EXCERPT PROVIDED:
═══
Appendiceal carcinoma associated with microsatellite instability

Mol Clin Oncol. 2018 May;8(5):694-698. doi: 10.3892/mco.2018.1596. Epub 2018 Mar 26.


Approximately 15% of colorectal cancer (CRC) cases exhibit microsatellite instability (MSI), which appears to be associated with unique biological behavior. The present study presents a case of appendiceal carcinoma associated with MSI that responded well to adjuvant chemotherapy. Clinical, pathological and immunohistochemical (IHC) characteristics have been described. The 60-year-old male patient had suffered from recurrent lower abdominal pain associated with abdominal distention for 6 months; then, following an acute attack, he was subjected to laparoscopic appendectomy. The histopathological examination revealed moderately differentiated appendiceal adenocarcinoma with mucinous areas, without lymphovascular or perineural invasion. The IHC examination was positive for keratin-20 and caudal type homeobox 2, and negative for MutL Homolog 1, MutS Homolog (MSH) 2 and MSH-6. A postoperative colonoscopy revealed diverticulosis, without the presence of polyps or tumors. However, an abdominal axial computerized tomography scan revealed thickening of the distal portion of the appendix, increased density of the greater omentum, and metastases to the liver capsule, spleen and peritoneum. The treatment of choice was right hemicolectomy with peritoneal debulking, followed by 10 cycles of chemotherapy with 5-fluorouracil, leucovorin and oxaliplatin (FOLFOX regimen). After 5 years of follow-up, the patient remains in good condition, without clinical or radiological signs of recurrence. The good response to chemotherapy corresponds with the observations made in other colon cancers with MSI. Therefore, testing for MSI in appendiceal carcinomas may provide useful information on prognosis and predict response to chemotherapy.

Keywords: appendiceal adenocarcinoma; microsatellite instability; peritoneal metastases; prognosis.
═══
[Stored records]
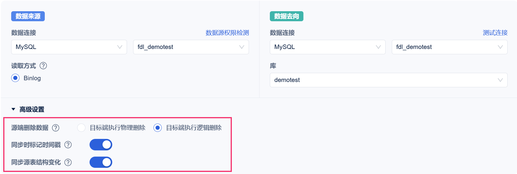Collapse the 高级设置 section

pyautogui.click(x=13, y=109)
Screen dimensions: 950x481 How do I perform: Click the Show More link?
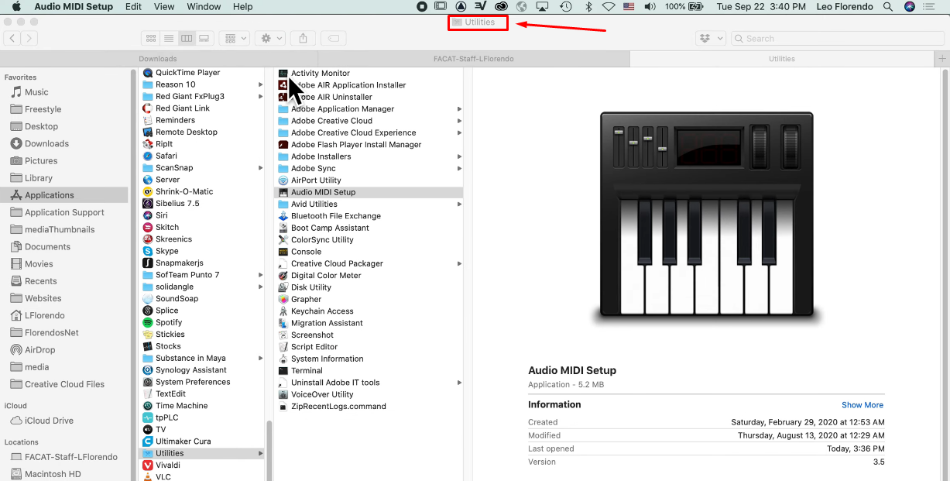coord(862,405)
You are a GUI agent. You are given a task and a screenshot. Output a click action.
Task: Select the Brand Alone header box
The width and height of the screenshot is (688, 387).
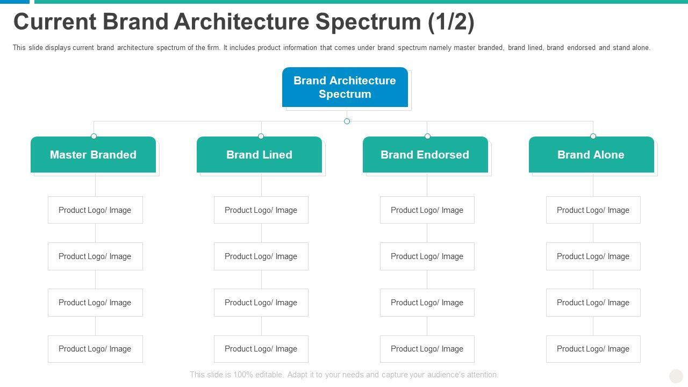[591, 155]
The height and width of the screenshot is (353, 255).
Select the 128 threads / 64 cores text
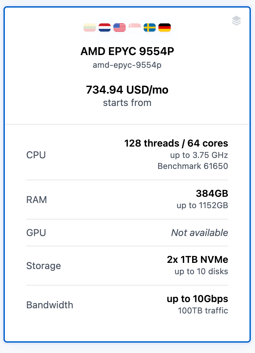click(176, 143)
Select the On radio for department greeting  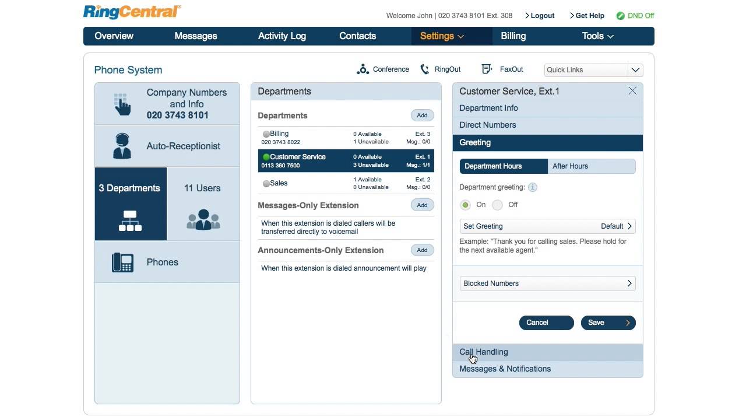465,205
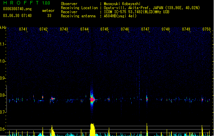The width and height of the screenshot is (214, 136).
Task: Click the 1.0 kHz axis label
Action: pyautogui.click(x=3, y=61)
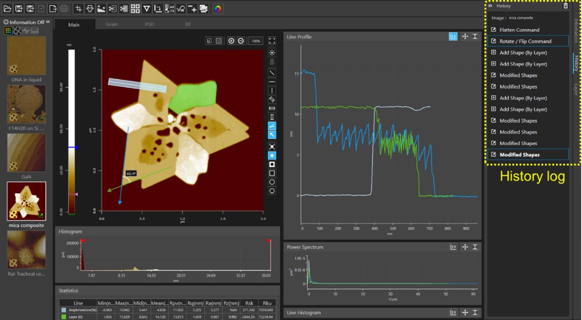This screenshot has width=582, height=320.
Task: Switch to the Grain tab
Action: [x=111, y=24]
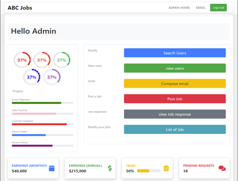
═══
PROBLEM DETAILS: Using the appendiceal carcinoma case report, list every marker examined by immunohistochemistry and state whether each result was positive or negative. Rely solely on the appendiceal carcinoma case report.

ANSWER TO THIS PROBLEM:
- Keratin-20: positive
- Caudal type homeobox 2: positive
- MutL Homolog 1: negative
- MutS Homolog (MSH) 2: negative
- MSH-6: negative